Busto de Mitridates en el Museo del Louvre / foto Sting en Wikimedia Commons

La cosa se complica al saber que el monarca, que acumulaba una gran cantidad de enemigos políticos, solía llevar consigo un veneno para suicidarse y evitar terminar cautivo en manos de Roma, por ejemplo, que según su costumbre le sometería a humillación pública. En tal caso ¿de qué tóxico se trataba? ¿Era acaso el único que no podía curar el fabuloso antídoto? ¿Sería que la panacea sólo funcionaba si se tomaba una dosis diaria? Hay quien apunta a la inclusión de arsénico y otros venenos en cantidades tan pequeñas que habrían creado tolerancia en su consumidor y anulado el efecto de otras sustancias malignas.
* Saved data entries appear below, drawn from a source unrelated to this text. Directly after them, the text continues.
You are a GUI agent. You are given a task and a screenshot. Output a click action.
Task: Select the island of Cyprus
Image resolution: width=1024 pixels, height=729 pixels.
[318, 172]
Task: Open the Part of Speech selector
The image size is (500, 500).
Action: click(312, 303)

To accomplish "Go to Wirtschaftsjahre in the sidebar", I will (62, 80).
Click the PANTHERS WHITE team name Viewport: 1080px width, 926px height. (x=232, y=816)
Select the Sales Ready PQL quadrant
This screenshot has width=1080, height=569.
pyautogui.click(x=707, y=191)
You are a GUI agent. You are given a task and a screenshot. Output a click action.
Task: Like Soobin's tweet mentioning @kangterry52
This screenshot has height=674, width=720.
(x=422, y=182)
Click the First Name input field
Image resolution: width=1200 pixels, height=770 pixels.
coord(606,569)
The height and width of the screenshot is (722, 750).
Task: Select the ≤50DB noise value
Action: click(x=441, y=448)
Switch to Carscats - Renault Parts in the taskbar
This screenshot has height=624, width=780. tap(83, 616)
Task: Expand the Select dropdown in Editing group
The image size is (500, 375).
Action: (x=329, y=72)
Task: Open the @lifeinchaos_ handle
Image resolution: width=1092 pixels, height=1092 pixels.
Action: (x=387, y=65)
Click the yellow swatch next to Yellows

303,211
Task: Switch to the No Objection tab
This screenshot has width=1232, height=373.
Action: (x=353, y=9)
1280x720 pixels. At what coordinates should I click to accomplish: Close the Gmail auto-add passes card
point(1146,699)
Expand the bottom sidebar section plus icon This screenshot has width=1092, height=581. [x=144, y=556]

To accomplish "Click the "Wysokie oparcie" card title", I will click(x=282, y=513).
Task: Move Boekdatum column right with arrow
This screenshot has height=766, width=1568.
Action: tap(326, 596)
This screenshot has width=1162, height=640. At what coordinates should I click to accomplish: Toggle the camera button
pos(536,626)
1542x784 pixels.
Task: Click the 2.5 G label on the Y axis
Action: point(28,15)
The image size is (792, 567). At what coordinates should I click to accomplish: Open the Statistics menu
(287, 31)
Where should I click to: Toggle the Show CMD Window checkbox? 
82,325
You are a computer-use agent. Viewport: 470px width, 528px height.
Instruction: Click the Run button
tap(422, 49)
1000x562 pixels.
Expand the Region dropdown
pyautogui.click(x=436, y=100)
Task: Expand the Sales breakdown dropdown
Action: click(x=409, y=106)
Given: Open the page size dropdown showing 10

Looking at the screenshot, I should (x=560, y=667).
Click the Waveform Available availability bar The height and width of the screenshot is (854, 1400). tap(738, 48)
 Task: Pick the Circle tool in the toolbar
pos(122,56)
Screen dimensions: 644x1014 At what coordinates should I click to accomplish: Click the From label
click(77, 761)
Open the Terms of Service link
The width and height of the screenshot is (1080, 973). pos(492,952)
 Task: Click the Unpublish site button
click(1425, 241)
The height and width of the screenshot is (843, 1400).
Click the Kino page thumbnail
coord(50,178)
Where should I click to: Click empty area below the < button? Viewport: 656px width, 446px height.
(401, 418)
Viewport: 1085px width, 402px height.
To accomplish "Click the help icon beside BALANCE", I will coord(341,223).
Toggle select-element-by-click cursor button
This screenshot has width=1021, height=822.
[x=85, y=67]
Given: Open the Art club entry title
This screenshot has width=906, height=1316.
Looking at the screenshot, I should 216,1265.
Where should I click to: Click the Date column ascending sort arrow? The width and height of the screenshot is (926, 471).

De un tiempo a esta parte, algunos historiadores han sugerido una reinterpretación de la célebre resistencia de Mitrídates al envenenamiento: quizá fue simplemente una estratagema, una habladuría difundida por él mismo para persuadir a sus enemigos de intentar eliminarle de esa forma. El propio Mitrídates presumía de sus conocimientos toxicológicos y de haber conseguido el mitridato. Incluso hay constancia de que hizo alguna demostración pública, aunque claro, no hay forma de saber qué tomó realmente.

Los expertos actuales en esa rama química creen que un intento de autodosificación con los precarios conocimientos de entonces hubieran supuesto la muerte de Mitrídates durante sus propios experimentos casi con total probabilidad. Y si no moría por tomar una dosis letal seguramente habría enfermado gravemente tras años de ingerir toxinas, máxime teniendo en cuenta que el personaje se jactaba de ser el mayor bebedor del reino -solía participar en concursos- y su hígado no estaría en las mejores condiciones. Difícilmente hubiera alcanzado la edad a la que murió, los setenta y un años.

Lo que nos lleva a ese capítulo final. Según cuenta Apiano, el derrotado Mitrídates intentó suicidarse ingiriendo veneno y falló. ¿Fue porque la famosa panacea había convertido su organismo en resistente o sólo porque se trataba de un hombre grande y fornido que hubiera necesitado mayor cantidad? En ese sentido, hay que recordar que sus hijas compartieron la única dosis disponible con su padre y fallecieron. El rey tuvo que pedir a un soldado que le atravesase con su espada. El cuerpo fue embalsamado pero una de dos, o los embalsamadores no se lucieron o algo pasó porque se descompuso rápidamente y cuando llegó Pompeyo ya estaba en muy mal estado. Aquí vuelven surgir cuestiones: el arsénico es un potente agente conservante; si Mitrídates había tomado tanto como dicen a lo largo de su vida, el cadáver hubiera aguantado en buen estado más tiempo.

En fin, el mitridato hizo fortuna, al menos de nombre, en los siglos siguientes. Tanto en la Edad Media como en el Renacimiento se utilizaron sustancias denominadas así, basadas en una presunta receta que se habría encontrado en los aposentos de Mitrídates y que se le entregó a Pompeyo. Sucesivos médicos romanos, entre ellos Celso y Galeno, la traducirían y mejorarían, de manera que fue perviviendo e incluso hay referencias a que Cromwell tomó el remedio para prevenir los efectos de la peste, obteniendo como efecto secundario la cura de su acné. Su comercializaión fue habitual hasta finales del siglo XVIII.

La gran ironía de esta historia es que Mitrídates consiguió su objetivo a la postre: fuera acertada o no su fórmula, jamás consiguieron envenenarle.